Esse resultado representa uma melhora de 2,6 pontos em relação a julho

O Índice de Confiança do Empresário Industrial (Icei) fechou o mês de agosto na marca de 52,5 pontos. Esse resultado representa uma melhora de 2,6 pontos em relação a julho. No mês passado, o índice ficou em 49,9 pontos, pior resultado desde abril de 2009. Ou seja, apesar de o Icei de agosto ter melhorado em relação a julho, é o segundo mais baixo desde que começaram a ser percebidos os efeitos da crise de 2008. O Icei deste mês foi divulgado nesta sexta-feira, 16, pela Confederação Nacional da Indústria (CNI).
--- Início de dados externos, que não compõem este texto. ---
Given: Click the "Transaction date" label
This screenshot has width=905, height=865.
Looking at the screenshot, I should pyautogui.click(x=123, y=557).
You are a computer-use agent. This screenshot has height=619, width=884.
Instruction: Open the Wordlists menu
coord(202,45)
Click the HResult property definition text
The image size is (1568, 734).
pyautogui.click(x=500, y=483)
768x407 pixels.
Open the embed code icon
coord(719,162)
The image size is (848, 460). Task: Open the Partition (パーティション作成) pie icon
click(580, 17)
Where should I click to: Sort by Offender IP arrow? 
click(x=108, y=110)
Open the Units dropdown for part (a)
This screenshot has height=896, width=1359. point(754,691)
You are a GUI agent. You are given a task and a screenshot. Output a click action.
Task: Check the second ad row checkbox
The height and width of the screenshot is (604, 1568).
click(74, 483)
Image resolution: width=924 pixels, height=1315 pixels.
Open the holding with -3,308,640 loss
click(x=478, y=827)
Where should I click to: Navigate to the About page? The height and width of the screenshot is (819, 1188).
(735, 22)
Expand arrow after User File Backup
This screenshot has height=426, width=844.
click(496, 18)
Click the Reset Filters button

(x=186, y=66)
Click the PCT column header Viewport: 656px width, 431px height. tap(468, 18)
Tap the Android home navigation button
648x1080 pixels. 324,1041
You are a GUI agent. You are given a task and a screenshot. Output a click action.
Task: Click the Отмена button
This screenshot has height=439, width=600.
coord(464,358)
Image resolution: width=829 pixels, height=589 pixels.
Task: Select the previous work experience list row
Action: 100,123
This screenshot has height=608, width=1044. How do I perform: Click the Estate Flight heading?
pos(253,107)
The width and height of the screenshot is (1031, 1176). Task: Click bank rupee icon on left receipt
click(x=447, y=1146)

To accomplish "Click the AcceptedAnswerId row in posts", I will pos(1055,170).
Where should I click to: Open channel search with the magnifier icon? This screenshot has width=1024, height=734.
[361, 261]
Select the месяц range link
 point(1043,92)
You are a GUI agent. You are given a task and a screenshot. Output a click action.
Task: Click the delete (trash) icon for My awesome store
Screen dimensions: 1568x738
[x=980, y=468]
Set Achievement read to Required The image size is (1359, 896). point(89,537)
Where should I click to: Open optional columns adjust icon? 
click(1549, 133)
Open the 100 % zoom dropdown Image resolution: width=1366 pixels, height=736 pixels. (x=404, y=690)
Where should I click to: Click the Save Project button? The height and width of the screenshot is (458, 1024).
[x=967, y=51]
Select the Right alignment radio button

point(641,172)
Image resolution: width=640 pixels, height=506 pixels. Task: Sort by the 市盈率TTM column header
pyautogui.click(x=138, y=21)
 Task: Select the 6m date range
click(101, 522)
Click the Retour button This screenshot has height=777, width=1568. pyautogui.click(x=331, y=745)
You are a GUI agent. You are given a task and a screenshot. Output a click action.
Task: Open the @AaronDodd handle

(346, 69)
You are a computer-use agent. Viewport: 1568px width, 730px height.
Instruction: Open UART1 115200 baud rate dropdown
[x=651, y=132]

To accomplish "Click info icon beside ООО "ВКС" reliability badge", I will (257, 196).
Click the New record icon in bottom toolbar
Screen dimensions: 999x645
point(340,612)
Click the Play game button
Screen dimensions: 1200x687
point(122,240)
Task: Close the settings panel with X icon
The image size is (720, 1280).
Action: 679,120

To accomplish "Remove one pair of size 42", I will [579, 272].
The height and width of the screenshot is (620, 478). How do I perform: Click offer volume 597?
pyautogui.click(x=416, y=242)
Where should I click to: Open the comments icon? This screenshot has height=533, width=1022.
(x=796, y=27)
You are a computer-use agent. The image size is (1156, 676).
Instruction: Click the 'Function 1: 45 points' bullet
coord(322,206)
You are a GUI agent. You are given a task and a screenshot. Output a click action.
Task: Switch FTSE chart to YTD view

Embora o índice de agosto seja o segundo mais baixo desde a crise econômica de 2008, o crescimento de 2,6 pontos 'é importante para a retomada da economia', avaliou a CNI. A confederação destaca que o aumento da confiança do empresário da indústria se deu em todos os tamanhos de empresa, com destaque para as de grande porte, nas quais o Icei atingiu 53,2 pontos.

Entre os três segmentos da indústria, o de transformação ainda mostra o nível de confiança mais baixo, com 51,9 pontos. A indústria extrativa apresenta o Icei mais elevado, com 53,5 pontos. O indicador da indústria da construção ocupou posição intermediária, com 52,9 pontos.

As expectativas dos empresários da indústria para os próximos seis meses também melhoraram, atingindo 56,9 pontos em agosto, ante 54,4 pontos, no mês passado. Sobre as condições atuais da economia, as avaliações dos empresários industriais atingiram 43,7 pontos, ante 41,1 pontos, em julho. O Icei de agosto foi elaborado a partir de consultas a 2.513 empresas entre os dis 1 e 13 deste mês, sendo 901 empresas de pequeno porte, 988 médias e 664 grandes.

O Icei varia de zero a cem pontos. Valores acima de 50 pontos indicam empresários confiantes e com expectativa otimista. O Icei é composto por um conjunto de itens: avaliação das condições atuais sobre a economia brasileira e em relação à empresa, considerando o horizonte dos últimos seis meses; além de expectativas para os próximos seis meses também em relação à economia brasileira e à empresa.